Paraptosis is first described as a non-apoptotic form of programmed cell death in 2000, and is characterized by cytoplasmic vacuolation as well as caspase independence and can be reversed by de novo protein synthesis inhibitors. The inhibitory effect of protein synthesis inhibitors is often used to determine paraptosis, whereas seldom research has proven the explicit increase in new protein synthesis after treatment with paraptosis inducers. In this study, CHX and A-D reverse the paraptotic morphology induced by the Eve-Rh2 treatment, but Eve-Rh2 does not enhance protein synthesis. Meanwhile, Eve-Rh2 does not affect the proteasome activity, even though the proteasome inhibition is reported to trigger paraptosis59, 60, 61. Eve-Rh2 causes protein accumulation through mediating the TRIB3/P62+ aggresomes formation, which blocks the clearance of the existing unfolded or misfolded proteins, thereby leading to ER stress and ultimately triggering paraptosis. Thus, increased protein synthesis, proteasome inhibition, or aggresomes accumulation eventually leads to protein accumulation, which may be the true executioner of paraptosis.

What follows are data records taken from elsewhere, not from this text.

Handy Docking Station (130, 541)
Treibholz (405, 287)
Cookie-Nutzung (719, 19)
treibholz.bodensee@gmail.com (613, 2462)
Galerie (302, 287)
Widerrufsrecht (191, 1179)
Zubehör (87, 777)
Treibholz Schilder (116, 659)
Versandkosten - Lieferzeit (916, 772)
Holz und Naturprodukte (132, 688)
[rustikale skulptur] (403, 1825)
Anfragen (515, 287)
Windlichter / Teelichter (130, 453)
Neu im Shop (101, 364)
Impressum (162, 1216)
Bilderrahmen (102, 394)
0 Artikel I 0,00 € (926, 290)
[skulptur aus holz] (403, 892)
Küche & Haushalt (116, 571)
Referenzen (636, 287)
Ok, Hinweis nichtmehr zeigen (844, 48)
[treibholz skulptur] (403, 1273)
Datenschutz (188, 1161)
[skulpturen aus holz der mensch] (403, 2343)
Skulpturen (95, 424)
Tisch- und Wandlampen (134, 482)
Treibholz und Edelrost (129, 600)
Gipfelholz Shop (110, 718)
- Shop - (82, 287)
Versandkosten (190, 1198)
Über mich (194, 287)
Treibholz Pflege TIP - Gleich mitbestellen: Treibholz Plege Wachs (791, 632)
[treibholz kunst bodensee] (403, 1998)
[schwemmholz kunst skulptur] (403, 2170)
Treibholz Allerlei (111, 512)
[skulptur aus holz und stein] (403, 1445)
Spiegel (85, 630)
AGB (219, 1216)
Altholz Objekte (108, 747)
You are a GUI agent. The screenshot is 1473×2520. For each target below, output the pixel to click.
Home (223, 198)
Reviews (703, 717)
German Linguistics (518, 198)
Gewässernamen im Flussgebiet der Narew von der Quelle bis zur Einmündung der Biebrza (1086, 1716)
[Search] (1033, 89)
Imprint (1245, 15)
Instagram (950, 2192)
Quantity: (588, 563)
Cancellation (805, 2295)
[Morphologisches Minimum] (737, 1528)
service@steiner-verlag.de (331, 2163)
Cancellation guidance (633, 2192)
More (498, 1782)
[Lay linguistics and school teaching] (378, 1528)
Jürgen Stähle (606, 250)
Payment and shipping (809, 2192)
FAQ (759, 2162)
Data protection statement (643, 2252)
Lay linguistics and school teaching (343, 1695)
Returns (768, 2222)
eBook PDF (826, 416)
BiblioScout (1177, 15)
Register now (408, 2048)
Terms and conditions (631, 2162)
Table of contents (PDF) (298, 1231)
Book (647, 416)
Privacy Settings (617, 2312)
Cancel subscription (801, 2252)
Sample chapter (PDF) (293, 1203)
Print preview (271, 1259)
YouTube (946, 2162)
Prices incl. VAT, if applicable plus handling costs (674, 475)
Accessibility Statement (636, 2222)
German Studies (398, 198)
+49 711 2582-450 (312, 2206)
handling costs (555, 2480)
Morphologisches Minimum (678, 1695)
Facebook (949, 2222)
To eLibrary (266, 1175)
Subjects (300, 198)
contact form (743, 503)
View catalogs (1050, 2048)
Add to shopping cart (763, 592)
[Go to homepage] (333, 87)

Furthermore, CHX and A-D suppress the up-regulation of c-MYC and TRIB3 induced by the Eve-Rh2 treatment (Fig. S8B), suggesting that CHX and A-D reverse the Eve-Rh2-induced paraptosis presumably by blocking the up-regulation of c-MYC. Conceivably, c-MYC is the core molecule that mediates the Eve-Rh2-induced paraptosis. As shown in Fig. 7A, Eve-Rh2 does not affect the c-MYC/MAX-dependent transcription, indicating that the elevated c-MYC may collaborate with another uncertain cofactor to induce paraptosis, but the cofactor remains unclear. The two c-MYC inhibitors used in this study (i.e., 10058-F4 and 10074-G5) bind to the basic-helix-loop-helix leucine-zipper domain of c-MYC (the domain to which MAX binds), which enhances the anti-tumor effect of Eve-Rh2. This finding indicates that the inhibitors block the interaction between c-MYC and MAX while do not affect the binding of c-MYC to the cofactor. Therefore, the binding site of the cofactor and c-MYC is presumably different from that of MAX, and the dissociative c-MYC may actively collaborate with this cofactor. Moreover, 10058-F4 alone up-regulated the expression level of TRIB3 and induced the accumulation of insoluble TRIB3 and P62 (Fig. 7D and E), further implying that mediation of TRIB3 expression through collaborating with the cofactor is a novel inherent function of c-MYC. Several cofactors are reported to combine with c-MYC and mediate cellular processes, such as MIZ-1, INI1 and HSF1. HSF1 is a pivotal cofactor of c-MYC in tumorigenesis and positively correlated with the c-MYC expression in hepatocellular carcinoma. Moreover, HSF1 exhibited the potential in regulating TRIB3 expression, implying that HSF1 may be involved in the Eve-Rh2-induced paraptosis. The exact cofactor, which cooperates with c-MYC and up-regulates the TRIB3 expression, thereby mediating the accumulation of TRIB3/P62+ aggresomes and eventually triggering paraptosis (Fig. 7J), remains to be further explored.

Conclusions

Our study indicates for the first time that the protein accumulation is the true executioner of paraptosis. We demonstrate that c-MYC triggers paraptosis by mediating the TRIB3/P62+ aggresomes accumulation in an unclassical way. Importantly, dual therapy combining Rh2 with Eve attenuates the hepatic fat accumulation caused by Eve and enhances its anti-cancer effect, shedding new light for the treatment of lung cancer.